## GIVEN PROBLEM
Reproduce verbatim the lines of the material below, from the line with "239) label: 夫妻分房睡是感情差？分房睡3好處告訴你：睡眠品質、夫妻感情同步升溫！" to the line with "18, 890, 34)", including both of those lines and nothing else.

## DATA LINES
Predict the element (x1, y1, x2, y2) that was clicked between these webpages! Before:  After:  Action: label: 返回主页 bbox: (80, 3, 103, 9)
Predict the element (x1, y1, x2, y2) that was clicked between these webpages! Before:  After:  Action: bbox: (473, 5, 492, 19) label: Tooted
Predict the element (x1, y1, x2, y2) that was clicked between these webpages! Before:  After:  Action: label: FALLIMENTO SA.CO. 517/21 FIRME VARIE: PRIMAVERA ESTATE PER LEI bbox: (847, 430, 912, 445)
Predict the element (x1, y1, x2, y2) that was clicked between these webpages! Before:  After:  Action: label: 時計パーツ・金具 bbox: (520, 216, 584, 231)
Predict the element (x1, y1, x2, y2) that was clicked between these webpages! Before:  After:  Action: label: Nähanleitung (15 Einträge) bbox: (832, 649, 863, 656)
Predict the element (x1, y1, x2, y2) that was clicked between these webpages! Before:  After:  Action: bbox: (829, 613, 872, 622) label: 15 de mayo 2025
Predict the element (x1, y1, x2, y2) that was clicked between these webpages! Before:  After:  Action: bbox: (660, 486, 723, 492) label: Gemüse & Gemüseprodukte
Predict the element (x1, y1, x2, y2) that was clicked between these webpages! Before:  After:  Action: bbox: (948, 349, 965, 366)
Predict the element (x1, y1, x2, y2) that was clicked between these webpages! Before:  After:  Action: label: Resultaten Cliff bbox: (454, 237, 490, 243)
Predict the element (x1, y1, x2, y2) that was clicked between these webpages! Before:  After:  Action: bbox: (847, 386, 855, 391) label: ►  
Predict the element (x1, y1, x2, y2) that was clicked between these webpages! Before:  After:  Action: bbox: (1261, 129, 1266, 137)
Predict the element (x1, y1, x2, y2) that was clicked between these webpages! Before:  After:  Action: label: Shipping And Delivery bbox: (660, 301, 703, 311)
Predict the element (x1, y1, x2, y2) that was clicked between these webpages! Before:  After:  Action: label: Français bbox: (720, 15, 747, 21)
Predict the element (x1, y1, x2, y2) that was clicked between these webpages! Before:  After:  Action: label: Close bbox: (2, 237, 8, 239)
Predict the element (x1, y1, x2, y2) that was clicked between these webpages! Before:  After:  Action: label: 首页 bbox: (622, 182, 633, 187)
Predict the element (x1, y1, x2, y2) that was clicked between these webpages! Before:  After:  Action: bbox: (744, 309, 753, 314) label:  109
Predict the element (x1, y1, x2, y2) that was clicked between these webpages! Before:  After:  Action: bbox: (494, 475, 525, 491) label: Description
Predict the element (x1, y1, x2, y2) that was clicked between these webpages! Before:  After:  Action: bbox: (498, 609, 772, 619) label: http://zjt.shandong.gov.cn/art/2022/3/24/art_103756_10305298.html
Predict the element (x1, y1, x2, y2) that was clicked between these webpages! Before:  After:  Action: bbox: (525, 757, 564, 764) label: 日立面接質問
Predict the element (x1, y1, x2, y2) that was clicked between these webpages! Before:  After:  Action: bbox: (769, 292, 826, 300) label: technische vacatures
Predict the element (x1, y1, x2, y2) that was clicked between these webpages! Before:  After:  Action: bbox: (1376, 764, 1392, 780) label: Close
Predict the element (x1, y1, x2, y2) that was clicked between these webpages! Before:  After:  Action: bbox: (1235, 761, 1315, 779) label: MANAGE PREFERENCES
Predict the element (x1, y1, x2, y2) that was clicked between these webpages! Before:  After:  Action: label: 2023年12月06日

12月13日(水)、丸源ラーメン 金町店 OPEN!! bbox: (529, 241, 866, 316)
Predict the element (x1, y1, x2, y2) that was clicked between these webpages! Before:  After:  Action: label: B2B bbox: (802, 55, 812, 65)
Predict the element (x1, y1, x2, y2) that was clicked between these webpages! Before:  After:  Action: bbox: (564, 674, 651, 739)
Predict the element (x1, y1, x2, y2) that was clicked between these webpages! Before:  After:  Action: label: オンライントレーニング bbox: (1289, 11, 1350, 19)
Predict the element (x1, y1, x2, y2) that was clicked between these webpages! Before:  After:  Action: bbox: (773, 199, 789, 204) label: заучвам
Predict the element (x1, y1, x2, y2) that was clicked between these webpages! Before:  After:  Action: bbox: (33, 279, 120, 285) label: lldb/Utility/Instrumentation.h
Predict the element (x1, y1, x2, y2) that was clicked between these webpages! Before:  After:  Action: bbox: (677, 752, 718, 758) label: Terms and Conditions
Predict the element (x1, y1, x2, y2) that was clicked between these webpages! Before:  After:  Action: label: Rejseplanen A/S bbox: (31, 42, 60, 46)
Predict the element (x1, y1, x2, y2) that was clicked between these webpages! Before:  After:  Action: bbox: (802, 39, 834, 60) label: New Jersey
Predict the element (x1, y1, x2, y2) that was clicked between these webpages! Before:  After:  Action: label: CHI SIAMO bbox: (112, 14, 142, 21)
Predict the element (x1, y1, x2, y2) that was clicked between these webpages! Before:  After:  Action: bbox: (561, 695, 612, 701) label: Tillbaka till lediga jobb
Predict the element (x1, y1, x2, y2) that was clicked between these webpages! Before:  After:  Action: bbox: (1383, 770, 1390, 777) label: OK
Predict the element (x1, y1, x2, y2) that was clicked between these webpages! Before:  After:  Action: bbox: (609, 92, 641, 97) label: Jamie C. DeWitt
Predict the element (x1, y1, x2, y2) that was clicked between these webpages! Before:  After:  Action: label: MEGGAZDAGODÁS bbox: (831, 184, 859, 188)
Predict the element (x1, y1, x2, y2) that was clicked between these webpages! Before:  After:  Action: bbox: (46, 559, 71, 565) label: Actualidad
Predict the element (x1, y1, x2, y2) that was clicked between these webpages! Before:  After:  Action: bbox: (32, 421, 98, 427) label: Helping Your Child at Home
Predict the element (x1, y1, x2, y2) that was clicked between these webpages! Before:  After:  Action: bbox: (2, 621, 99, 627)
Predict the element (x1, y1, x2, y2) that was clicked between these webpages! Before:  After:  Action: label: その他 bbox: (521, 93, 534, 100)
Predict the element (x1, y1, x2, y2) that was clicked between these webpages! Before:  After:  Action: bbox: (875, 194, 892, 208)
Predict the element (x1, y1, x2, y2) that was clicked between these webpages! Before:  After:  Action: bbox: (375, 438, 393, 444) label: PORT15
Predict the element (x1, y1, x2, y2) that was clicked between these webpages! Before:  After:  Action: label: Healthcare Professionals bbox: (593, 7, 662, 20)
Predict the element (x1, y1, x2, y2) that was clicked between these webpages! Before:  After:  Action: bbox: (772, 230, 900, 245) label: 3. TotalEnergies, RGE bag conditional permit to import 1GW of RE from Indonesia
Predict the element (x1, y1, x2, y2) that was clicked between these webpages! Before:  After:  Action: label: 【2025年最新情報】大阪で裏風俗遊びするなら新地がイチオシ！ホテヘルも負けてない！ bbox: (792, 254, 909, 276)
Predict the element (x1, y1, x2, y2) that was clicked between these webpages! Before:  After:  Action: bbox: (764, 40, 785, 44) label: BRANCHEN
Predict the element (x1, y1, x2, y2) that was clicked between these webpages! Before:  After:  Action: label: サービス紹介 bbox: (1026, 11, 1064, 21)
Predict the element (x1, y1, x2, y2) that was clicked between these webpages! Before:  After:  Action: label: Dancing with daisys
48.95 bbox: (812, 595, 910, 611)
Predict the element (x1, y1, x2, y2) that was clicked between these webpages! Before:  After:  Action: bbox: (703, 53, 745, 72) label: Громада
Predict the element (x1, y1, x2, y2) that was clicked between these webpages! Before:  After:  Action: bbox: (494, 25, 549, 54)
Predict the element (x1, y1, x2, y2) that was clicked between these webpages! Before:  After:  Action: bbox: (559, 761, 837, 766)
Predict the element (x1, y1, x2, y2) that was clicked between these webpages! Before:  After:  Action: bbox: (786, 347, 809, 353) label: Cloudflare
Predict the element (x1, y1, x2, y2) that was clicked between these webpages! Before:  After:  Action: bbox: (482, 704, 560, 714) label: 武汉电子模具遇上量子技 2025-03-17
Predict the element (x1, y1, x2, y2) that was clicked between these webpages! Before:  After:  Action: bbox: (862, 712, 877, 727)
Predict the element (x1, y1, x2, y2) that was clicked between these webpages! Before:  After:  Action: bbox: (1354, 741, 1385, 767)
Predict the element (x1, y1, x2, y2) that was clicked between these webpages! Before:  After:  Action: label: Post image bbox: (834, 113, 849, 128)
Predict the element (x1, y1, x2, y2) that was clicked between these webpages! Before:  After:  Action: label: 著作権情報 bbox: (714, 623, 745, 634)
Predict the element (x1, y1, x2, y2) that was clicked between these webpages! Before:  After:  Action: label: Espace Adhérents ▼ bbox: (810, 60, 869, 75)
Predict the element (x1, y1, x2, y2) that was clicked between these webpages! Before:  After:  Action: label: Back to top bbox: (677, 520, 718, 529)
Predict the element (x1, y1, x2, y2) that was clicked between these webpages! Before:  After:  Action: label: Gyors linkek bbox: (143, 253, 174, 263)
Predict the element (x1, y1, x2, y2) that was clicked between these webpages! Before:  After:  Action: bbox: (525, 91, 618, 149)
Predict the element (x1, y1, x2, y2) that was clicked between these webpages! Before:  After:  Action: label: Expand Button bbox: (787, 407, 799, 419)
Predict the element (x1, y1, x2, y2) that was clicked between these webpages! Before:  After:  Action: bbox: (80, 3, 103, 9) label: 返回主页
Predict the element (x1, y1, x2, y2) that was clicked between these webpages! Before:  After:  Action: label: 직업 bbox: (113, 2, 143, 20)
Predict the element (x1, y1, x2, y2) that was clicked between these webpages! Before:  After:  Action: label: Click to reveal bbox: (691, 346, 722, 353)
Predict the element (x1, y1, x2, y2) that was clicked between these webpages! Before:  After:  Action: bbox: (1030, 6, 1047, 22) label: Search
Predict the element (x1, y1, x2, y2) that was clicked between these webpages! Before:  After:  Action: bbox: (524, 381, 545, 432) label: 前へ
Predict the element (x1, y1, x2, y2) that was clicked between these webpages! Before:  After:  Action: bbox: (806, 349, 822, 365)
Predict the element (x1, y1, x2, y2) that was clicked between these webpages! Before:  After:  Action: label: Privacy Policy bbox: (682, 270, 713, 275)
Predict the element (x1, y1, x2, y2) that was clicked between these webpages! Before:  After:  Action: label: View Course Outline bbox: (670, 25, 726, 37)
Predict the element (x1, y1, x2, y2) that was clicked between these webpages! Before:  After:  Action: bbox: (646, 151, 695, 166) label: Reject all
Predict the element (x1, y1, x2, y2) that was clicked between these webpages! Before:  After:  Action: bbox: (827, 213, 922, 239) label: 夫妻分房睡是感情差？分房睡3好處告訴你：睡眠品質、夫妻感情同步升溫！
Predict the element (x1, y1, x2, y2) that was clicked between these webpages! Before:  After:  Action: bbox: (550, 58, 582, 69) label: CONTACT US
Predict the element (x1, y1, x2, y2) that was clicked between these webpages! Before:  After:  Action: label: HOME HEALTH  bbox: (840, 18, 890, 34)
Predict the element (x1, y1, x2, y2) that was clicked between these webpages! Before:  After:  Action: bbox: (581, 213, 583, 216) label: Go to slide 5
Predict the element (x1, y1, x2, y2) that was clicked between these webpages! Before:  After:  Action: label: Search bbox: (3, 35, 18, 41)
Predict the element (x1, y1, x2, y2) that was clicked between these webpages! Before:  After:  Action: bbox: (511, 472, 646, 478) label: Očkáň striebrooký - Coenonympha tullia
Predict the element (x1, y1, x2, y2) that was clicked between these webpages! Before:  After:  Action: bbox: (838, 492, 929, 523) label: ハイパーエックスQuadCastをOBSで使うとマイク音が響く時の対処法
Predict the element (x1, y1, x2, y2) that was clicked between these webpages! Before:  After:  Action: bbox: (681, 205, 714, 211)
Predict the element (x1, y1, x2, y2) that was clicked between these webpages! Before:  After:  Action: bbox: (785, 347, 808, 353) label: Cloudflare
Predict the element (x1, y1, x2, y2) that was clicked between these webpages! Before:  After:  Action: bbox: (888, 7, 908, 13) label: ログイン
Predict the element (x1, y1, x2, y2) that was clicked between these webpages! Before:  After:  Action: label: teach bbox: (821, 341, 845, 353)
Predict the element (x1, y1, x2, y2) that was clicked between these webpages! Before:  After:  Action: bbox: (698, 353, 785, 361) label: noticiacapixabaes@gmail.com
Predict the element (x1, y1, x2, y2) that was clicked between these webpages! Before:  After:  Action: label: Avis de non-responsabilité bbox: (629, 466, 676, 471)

## EXERCISE SOLUTION
Predict the element (x1, y1, x2, y2) that was clicked between these webpages! Before:  After:  Action: bbox: (827, 213, 922, 239) label: 夫妻分房睡是感情差？分房睡3好處告訴你：睡眠品質、夫妻感情同步升溫！
Predict the element (x1, y1, x2, y2) that was clicked between these webpages! Before:  After:  Action: bbox: (550, 58, 582, 69) label: CONTACT US
Predict the element (x1, y1, x2, y2) that was clicked between these webpages! Before:  After:  Action: label: HOME HEALTH  bbox: (840, 18, 890, 34)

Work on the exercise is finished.